PAOLI, INDIANA- Normally on Christmas Day, Santa Claus brings good tidings and gifts to all the families and their children. This also includes any support for preserving historic bridges.
Unfortunately, for the community of Paoli in southern Indiana, Santa Claus was not kind to them at all, as the small community lost a treasured historic landmark that had once spanned Lick Creek on Gospel Street.
On Christmas Day in the afternoon, a semi-truck driver, ignoring the weight limit got herself wedged inside an iron through truss bridge, causing the semi-truck and the structure to drop in the water in a matter of seconds. Fortunately, she and a passenger were not injured in the wreck, but beams had to be cut apart to allow crews to free the truck and get it out of the water. In addition, 35 tons of bottled water had to be removed from the truck before it could be pulled out of the water. The weight limit was six tons at the time of the accident. Charges of reckless driving and damage to property are expected, according to multiple sources. This is the second time in two weeks that an accident involving a truckload of beverages has occurred. An accident on the German Autobahn near Magdeburg in Germany two weeks ago resulted in a trucker losing his entire truckload of beer onto the highway, shutting it down for hours while crews cleared crates and broken glass from the highway.

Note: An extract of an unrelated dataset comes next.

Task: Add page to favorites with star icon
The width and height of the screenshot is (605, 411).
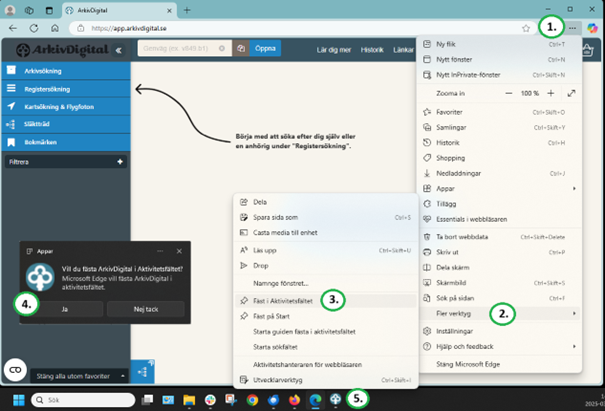Action: click(526, 28)

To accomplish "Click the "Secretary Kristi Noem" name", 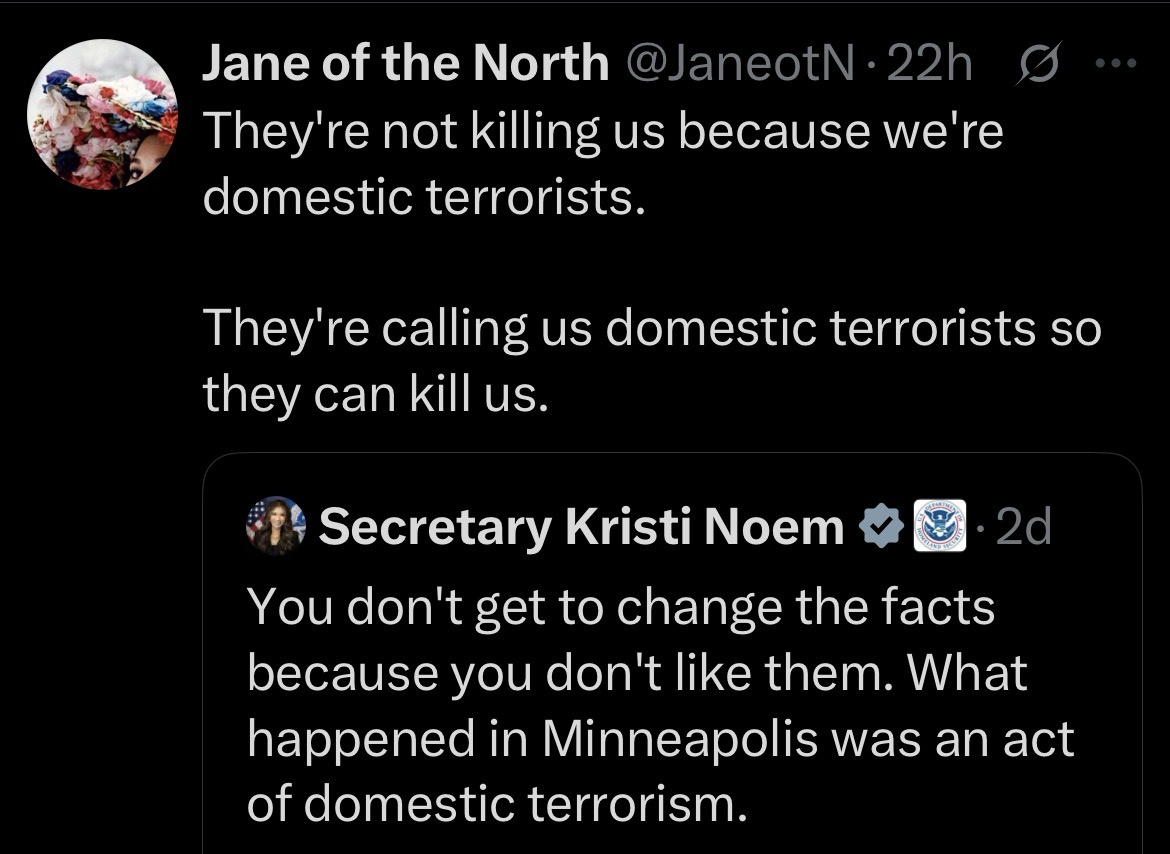I will tap(581, 527).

The bridge sustained severe damage to the southern end, where the truck struck the top chord and is currently leaning to one side towards a pedestrian located next to it. That crossing was closed off temporarily for safety reasons. While traffic has been rerouted to the 1st Street Bridge to the west, chances are likely that the bridge will need to be rebuilt, which could take months to complete. Whether it will mimic the crossing brought down by the truck remains open as of right now.

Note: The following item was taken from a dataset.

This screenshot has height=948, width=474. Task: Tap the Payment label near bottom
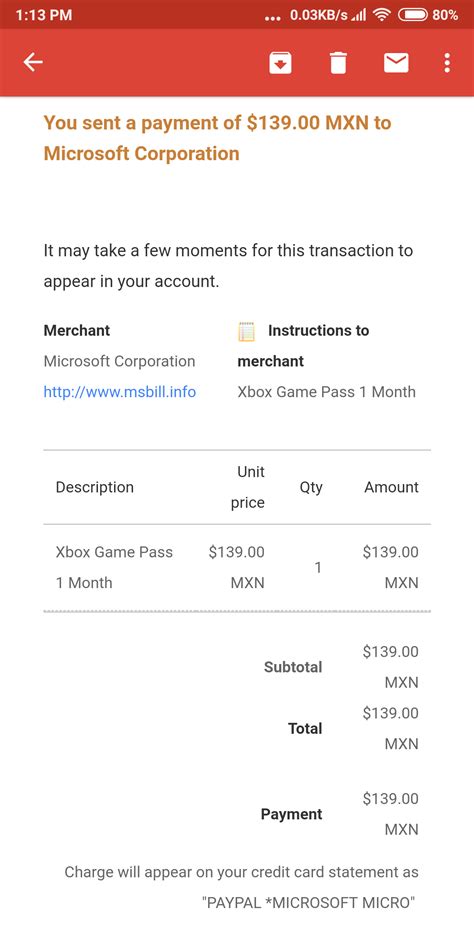(x=291, y=814)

The Gospel Street Bridge was an example of an iron truss bridge built by the Cleveland Bridge and Iron Company in neighboring Ohio, having been constructed in 1880. Only a handful exist today, mostly in Indiana and Ohio. The bridge was an eight-panel iron through truss bridge with Town Lattice bracings. The builder’s plaque was on each portal of the bridge. The length was 93 feet, making it one of the shortest crossings in Orange County. Also unique is a bowstring arch bridge, built in the 1930s, that is located right next to the bridge, used for pedestrian traffic only. That bridge is the subject of a Mystery Bridge article shown in the next article…..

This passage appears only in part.